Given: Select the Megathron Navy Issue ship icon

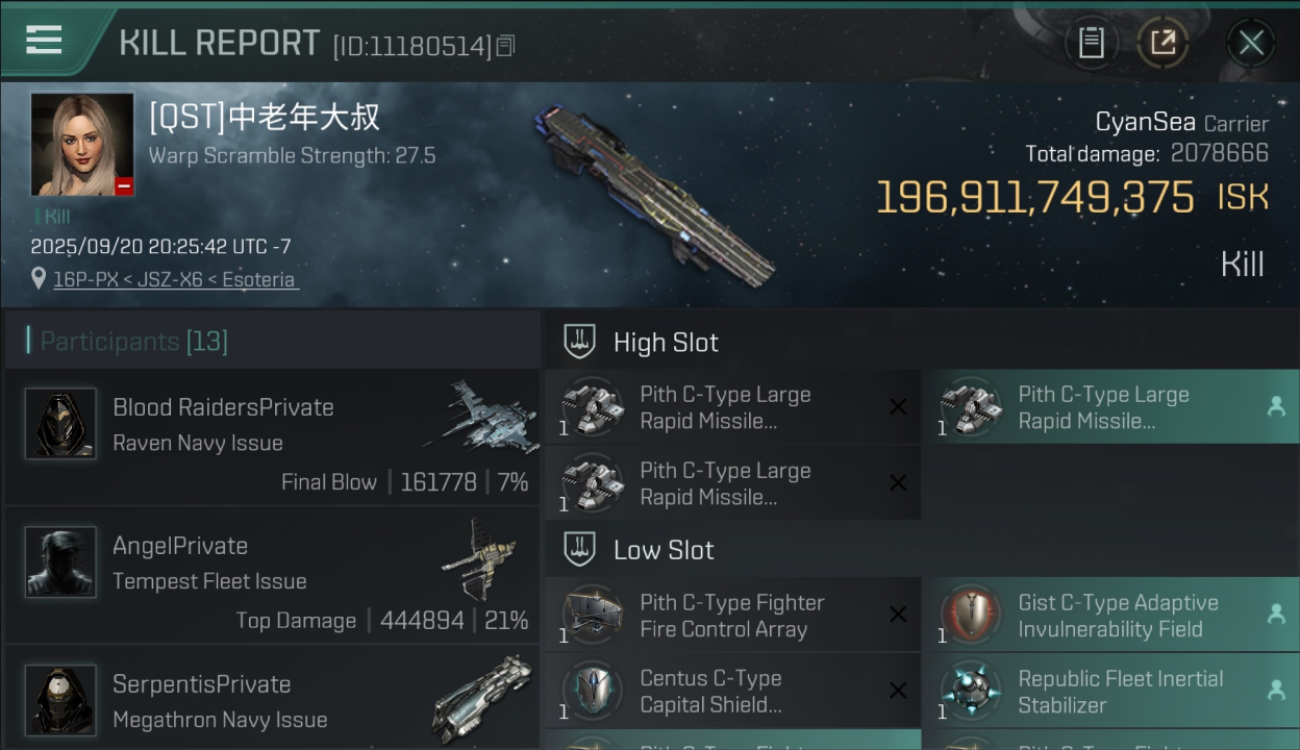Looking at the screenshot, I should click(x=483, y=698).
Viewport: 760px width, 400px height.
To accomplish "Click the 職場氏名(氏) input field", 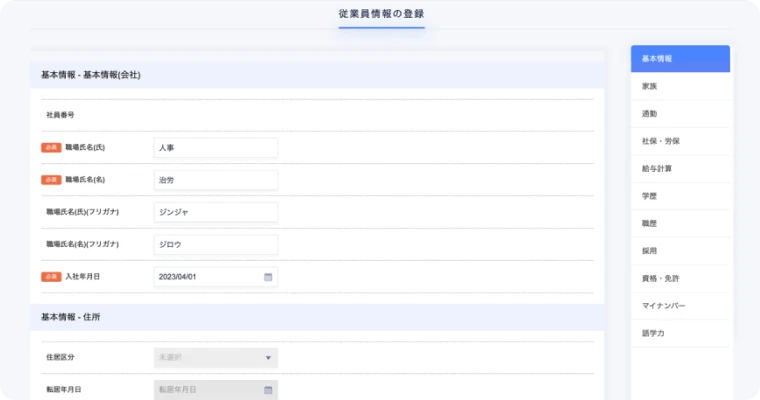I will 216,148.
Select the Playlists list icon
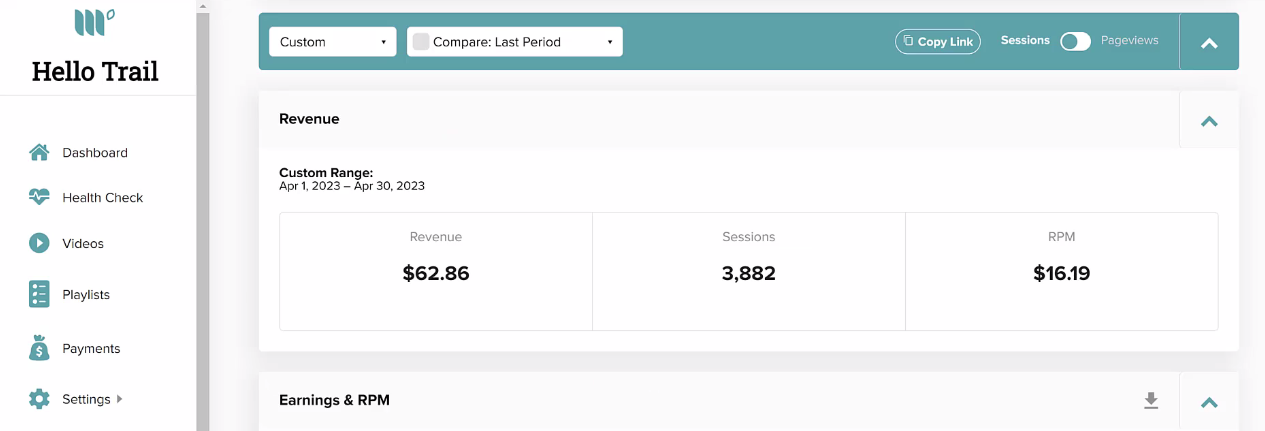This screenshot has height=431, width=1265. (39, 294)
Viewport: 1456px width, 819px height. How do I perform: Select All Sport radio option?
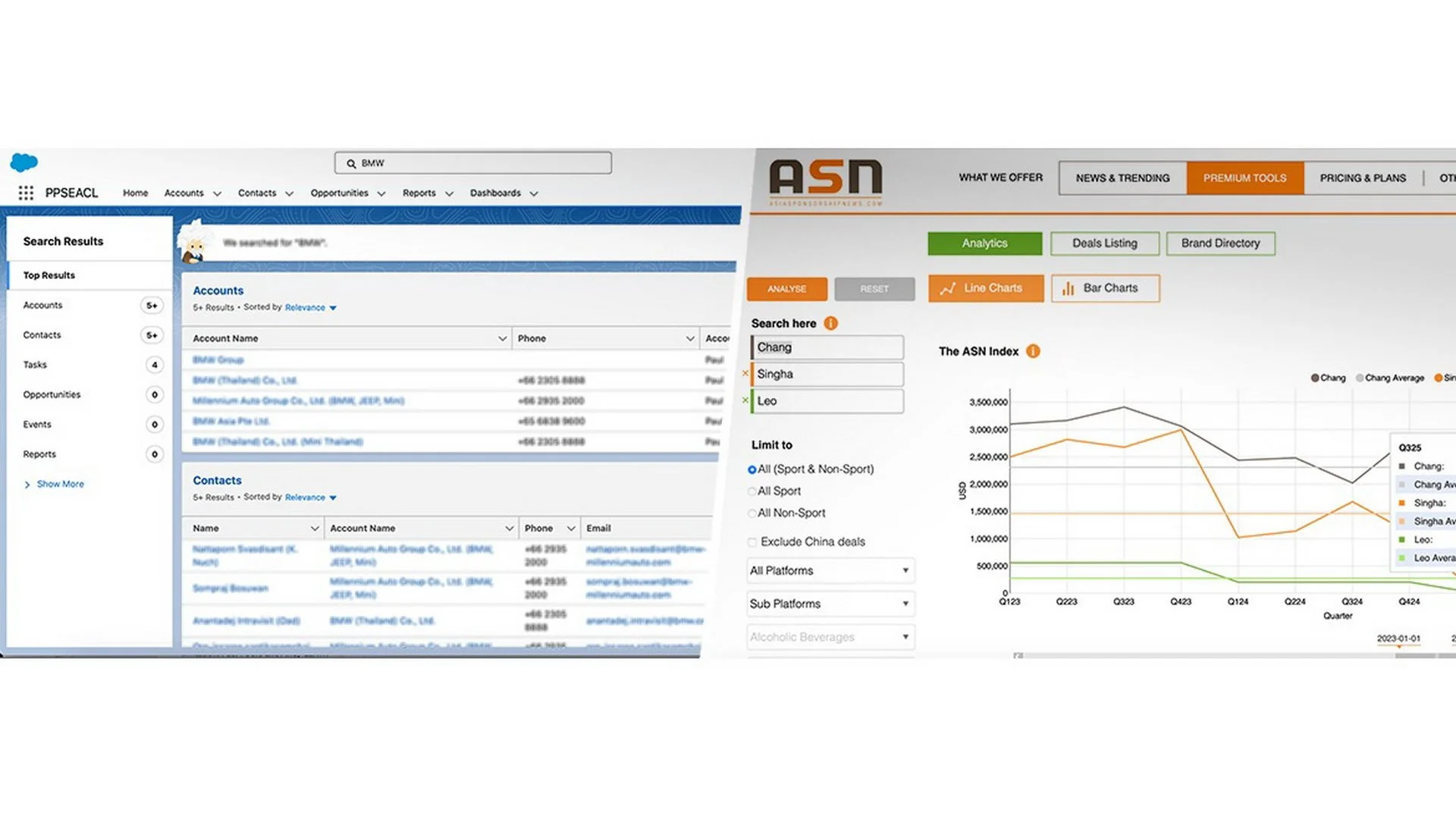(752, 491)
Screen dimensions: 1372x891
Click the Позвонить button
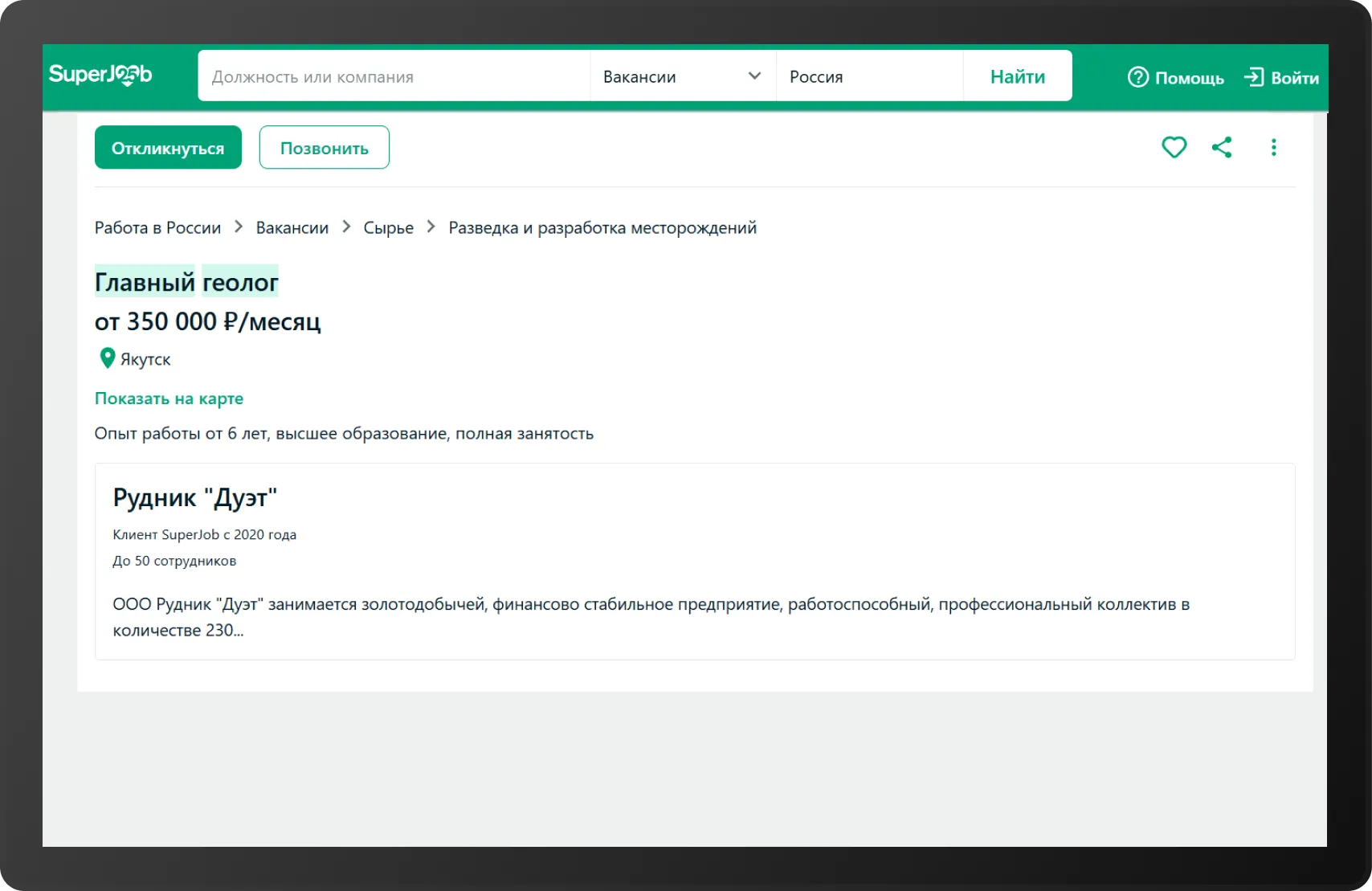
+---+
Copy out the lines starting with the one that contains "Select the Playlists list icon" and continuing through the end of the lines. Leave out the pictures.

* _Expected answer_:
Select the Playlists list icon
This screenshot has height=431, width=1265. (39, 294)
Viewport: 1456px width, 819px height. How do I perform: Select All Sport radio option?
(752, 491)
Screen dimensions: 1372x891
Click the Позвонить button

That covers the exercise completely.